Chiesa di Santa Maria Nuova (detta della Tempesta)

Posizione

Tolentino

Costruita nell’Alto Medioevo sui resti di un tempio romano, nel 1250 fu oggetto di lavori di ampliamento per mano del Maestro Scagno, cui ne seguirono altri nel 1348 e nel 1653. Tuttavia la definitiva configurazione avvenne nel 1740 ad opera degli architetti Carlo Maggi, Pietro Perugini e Pietro Severini, mentre nel 1766 venne consacrata e prese il titolo di Santa Maria Nuova. La facciata è realizzata in laterizio e alquanto sobria, inquadrata alle estremità da due lesene e ornata nella parte alta da una grande nicchia trilobata, e il portale presenta un coronamento trabeato con cornicione impostato su capitelli tuscanici. L’interno mostra un impianto centralizzato, una sorta di croce greca con bracci poco profondi, dagli angoli arrotondati e a terminazione rettilinea, sormontata da una cupola emisferica con lanterna al centro. L’altare maggiore, dedicato alla Natività, è sormontato sulla parete di fondo da una cornice lignea dorata risalente al 1778, al centro della quale si trova una nicchia a tutto sesto contenente la statua lignea tardo-trecentesca della Madonna delle Tempeste. L’altare della cappella di destra ospita una piccola tela con i Santi Pasquale Baylón e Francesco di Assisi mentre la pala d’altare, raffigurante l’Immacolata Concezione con il Padre Eterno ed Angeli, è attribuita al prolifico pittore ginesino Domenico Malpiedi (ca. 1570-1651), cui è riferita anche la pala dell’altare di sinistra rappresentante la Madonna con Bambino, Angeli, un confratello del Suffragio e le Anime Purganti.
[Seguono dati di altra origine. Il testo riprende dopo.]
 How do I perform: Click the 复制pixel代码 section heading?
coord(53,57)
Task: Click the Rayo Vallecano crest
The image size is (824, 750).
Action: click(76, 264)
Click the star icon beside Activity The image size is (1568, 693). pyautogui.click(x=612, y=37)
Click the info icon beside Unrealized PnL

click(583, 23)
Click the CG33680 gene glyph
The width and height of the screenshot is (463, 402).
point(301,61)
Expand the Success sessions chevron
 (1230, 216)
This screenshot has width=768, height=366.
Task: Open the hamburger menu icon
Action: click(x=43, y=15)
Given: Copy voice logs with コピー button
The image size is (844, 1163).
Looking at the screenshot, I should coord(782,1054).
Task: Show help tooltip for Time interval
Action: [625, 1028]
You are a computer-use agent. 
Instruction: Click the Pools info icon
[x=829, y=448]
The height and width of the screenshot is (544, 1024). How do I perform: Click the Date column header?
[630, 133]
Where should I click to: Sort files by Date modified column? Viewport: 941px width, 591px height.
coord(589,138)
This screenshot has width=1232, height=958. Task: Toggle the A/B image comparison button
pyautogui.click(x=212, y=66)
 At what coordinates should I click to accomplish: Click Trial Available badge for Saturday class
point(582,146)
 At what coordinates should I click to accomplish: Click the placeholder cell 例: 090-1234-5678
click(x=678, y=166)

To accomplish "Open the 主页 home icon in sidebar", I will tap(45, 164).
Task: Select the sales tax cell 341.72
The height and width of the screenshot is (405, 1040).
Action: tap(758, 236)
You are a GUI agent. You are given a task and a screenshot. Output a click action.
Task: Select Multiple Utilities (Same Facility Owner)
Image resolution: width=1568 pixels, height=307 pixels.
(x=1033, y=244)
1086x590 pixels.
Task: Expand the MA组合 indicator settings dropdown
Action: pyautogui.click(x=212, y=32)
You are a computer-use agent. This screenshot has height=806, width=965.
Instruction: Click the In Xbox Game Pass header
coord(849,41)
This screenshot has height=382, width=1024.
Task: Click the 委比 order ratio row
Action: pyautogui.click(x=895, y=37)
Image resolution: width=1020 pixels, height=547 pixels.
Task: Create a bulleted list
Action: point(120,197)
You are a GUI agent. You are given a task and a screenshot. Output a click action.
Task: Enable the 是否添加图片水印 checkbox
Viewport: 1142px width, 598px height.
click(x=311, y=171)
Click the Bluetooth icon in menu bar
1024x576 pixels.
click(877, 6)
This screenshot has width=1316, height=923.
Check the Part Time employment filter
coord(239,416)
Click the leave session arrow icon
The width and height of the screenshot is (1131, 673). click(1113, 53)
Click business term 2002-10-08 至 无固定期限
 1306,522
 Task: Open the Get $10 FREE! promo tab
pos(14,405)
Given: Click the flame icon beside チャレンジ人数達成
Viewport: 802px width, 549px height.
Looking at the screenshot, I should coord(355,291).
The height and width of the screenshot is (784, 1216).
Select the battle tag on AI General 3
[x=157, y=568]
Nella stessa sono presenti anche le Stazioni della Via Crucis del 1776, opera del fermano Gilberto Todini, mentre la più tarda decorazione parietale dell’interno della chiesa, compresi i pennacchi della cupola con i profeti Davide, Mosè, Isaia ed Ezechiele, fu realizzata nel 1905 dal tolentinate Francesco Ferranti.